Brasil – Um dos primeiros atos do senador Flávio Bolsonaro ao desembarcar nos Estados Unidos, no domingo (5), foi voltar a criticar o presidente Luiz Inácio Lula da Silva.

No entanto, a postura vai na contramão da estratégia defendida pelo presidente do PL, Valdemar Costa Neto, que orientou o pré-candidato à Presidência a reduzir os ataques ao petista e concentrar o discurso na economia.

Segundo interlocutores do partido, Valdemar avalia que a rejeição de Lula já atingiu um patamar elevado e dificilmente crescerá nos próximos meses. Por isso, na visão do dirigente, insistir em críticas ao presidente deixaria de trazer ganhos políticos para a campanha.

“A grande vantagem que temos é Lula ter 48% de rejeição e não sair disso.
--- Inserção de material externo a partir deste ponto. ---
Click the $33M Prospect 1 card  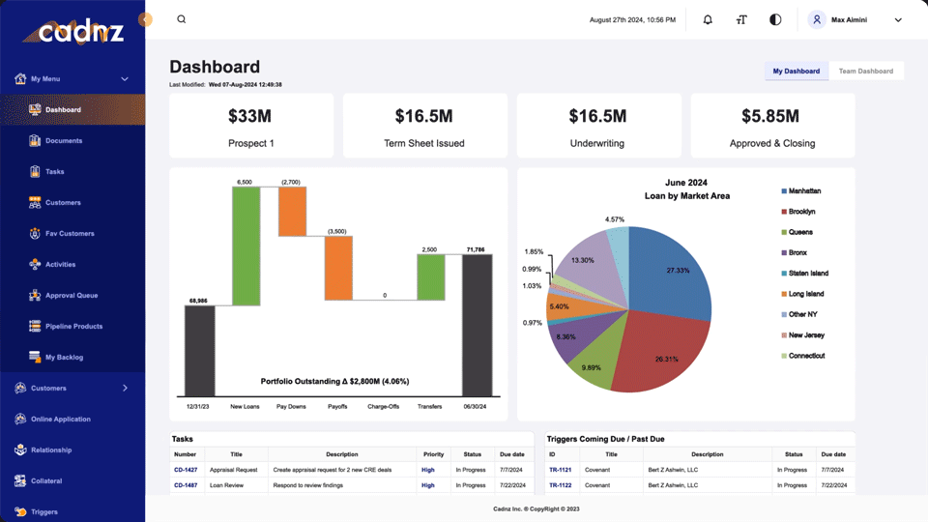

Flávio não tem que falar mal do Lula, porque a rejeição dele já está alta e não vai crescer”, afirmou Valdemar a correligionários, segundo interlocutores.

Presidente do PL defende mudança de estratégia

Além de recomendar menos ataques ao presidente, Valdemar também defendeu uma mudança na pauta da pré-campanha.

Assim, o dirigente acredita que Flávio Bolsonaro deve priorizar temas ligados à economia e apresentar propostas ao eleitorado, em vez de concentrar o discurso em críticas ao governo federal.

Além disso, Valdemar ainda tenta convencer a ex-primeira-dama Michelle Bolsonaro a participar da campanha. Na avaliação do presidente do PL, ela continua sendo um dos principais ativos políticos da legenda e pode ampliar o alcance da candidatura.

Pesquisas mostram rejeição elevada

Enquanto isso, pesquisas recentes indicam que Flávio Bolsonaro também enfrenta índices elevados de rejeição.

Levantamentos dos institutos Datafolha e AtlasIntel, divulgados no fim de julho, apontaram que o senador registrou rejeição de 48% e 53%, respectivamente.

Por outro lado, Lula apareceu com 46% de rejeição na pesquisa Datafolha e 48% no levantamento da AtlasIntel.

Dessa forma, os números mostram que tanto o presidente quanto o pré-candidato do PL enfrentam elevados índices de rejeição, cenário que tende a influenciar as estratégias adotadas pelas campanhas ao longo da disputa eleitoral.